=== Exercise directions ===
Please set down every entry from the listing below, word for word.

[Provided entries]

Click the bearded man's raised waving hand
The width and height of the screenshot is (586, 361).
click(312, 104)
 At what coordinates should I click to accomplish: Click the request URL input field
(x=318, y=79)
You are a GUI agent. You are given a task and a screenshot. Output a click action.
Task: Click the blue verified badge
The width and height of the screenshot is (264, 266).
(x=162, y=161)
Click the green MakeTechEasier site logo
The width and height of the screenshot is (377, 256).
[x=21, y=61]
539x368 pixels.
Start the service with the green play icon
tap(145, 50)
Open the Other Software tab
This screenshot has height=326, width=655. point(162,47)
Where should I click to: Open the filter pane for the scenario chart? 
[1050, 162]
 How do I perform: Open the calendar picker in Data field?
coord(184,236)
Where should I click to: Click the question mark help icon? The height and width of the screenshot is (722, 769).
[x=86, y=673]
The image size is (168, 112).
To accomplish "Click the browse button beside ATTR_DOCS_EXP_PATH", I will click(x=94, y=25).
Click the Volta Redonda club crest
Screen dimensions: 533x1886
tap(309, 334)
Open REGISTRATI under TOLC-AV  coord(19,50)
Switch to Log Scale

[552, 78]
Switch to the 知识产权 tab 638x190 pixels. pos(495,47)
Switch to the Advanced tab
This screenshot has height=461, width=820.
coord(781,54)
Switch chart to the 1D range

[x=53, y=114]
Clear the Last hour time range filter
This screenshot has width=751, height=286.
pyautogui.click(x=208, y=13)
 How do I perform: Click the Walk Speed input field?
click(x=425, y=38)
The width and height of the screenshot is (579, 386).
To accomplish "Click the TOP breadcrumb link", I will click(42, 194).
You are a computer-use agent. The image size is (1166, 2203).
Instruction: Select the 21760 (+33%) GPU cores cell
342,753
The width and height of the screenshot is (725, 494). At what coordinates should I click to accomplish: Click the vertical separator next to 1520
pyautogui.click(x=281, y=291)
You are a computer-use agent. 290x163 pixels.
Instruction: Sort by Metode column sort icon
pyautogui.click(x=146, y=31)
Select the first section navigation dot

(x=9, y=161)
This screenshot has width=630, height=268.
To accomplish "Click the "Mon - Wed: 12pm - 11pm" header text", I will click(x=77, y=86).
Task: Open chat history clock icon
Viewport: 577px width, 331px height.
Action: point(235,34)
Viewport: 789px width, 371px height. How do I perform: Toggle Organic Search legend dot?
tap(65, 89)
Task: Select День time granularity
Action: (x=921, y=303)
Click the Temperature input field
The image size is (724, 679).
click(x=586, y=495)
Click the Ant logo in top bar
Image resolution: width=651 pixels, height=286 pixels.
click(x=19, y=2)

[/Provided entries]

=== Solution to this exercise ===
Click the bearded man's raised waving hand
The width and height of the screenshot is (586, 361).
click(312, 104)
 At what coordinates should I click to accomplish: Click the request URL input field
(x=318, y=79)
You are a GUI agent. You are given a task and a screenshot. Output a click action.
Task: Click the blue verified badge
The width and height of the screenshot is (264, 266).
(x=162, y=161)
Click the green MakeTechEasier site logo
The width and height of the screenshot is (377, 256).
[x=21, y=61]
539x368 pixels.
Start the service with the green play icon
tap(145, 50)
Open the Other Software tab
This screenshot has height=326, width=655. point(162,47)
Where should I click to: Open the filter pane for the scenario chart? 
[1050, 162]
 How do I perform: Open the calendar picker in Data field?
coord(184,236)
Where should I click to: Click the question mark help icon? The height and width of the screenshot is (722, 769).
[x=86, y=673]
The image size is (168, 112).
To accomplish "Click the browse button beside ATTR_DOCS_EXP_PATH", I will click(x=94, y=25).
Click the Volta Redonda club crest
Screen dimensions: 533x1886
tap(309, 334)
Open REGISTRATI under TOLC-AV  coord(19,50)
Switch to Log Scale

[552, 78]
Switch to the 知识产权 tab 638x190 pixels. pos(495,47)
Switch to the Advanced tab
This screenshot has height=461, width=820.
coord(781,54)
Switch chart to the 1D range

[x=53, y=114]
Clear the Last hour time range filter
This screenshot has width=751, height=286.
pyautogui.click(x=208, y=13)
 How do I perform: Click the Walk Speed input field?
click(x=425, y=38)
The width and height of the screenshot is (579, 386).
To accomplish "Click the TOP breadcrumb link", I will click(42, 194).
You are a computer-use agent. The image size is (1166, 2203).
Instruction: Select the 21760 (+33%) GPU cores cell
342,753
The width and height of the screenshot is (725, 494). At what coordinates should I click to accomplish: Click the vertical separator next to 1520
pyautogui.click(x=281, y=291)
You are a computer-use agent. 290x163 pixels.
Instruction: Sort by Metode column sort icon
pyautogui.click(x=146, y=31)
Select the first section navigation dot

(x=9, y=161)
This screenshot has width=630, height=268.
To accomplish "Click the "Mon - Wed: 12pm - 11pm" header text", I will click(x=77, y=86).
Task: Open chat history clock icon
Viewport: 577px width, 331px height.
Action: point(235,34)
Viewport: 789px width, 371px height. How do I perform: Toggle Organic Search legend dot?
tap(65, 89)
Task: Select День time granularity
Action: (x=921, y=303)
Click the Temperature input field
The image size is (724, 679).
click(x=586, y=495)
Click the Ant logo in top bar
Image resolution: width=651 pixels, height=286 pixels.
click(x=19, y=2)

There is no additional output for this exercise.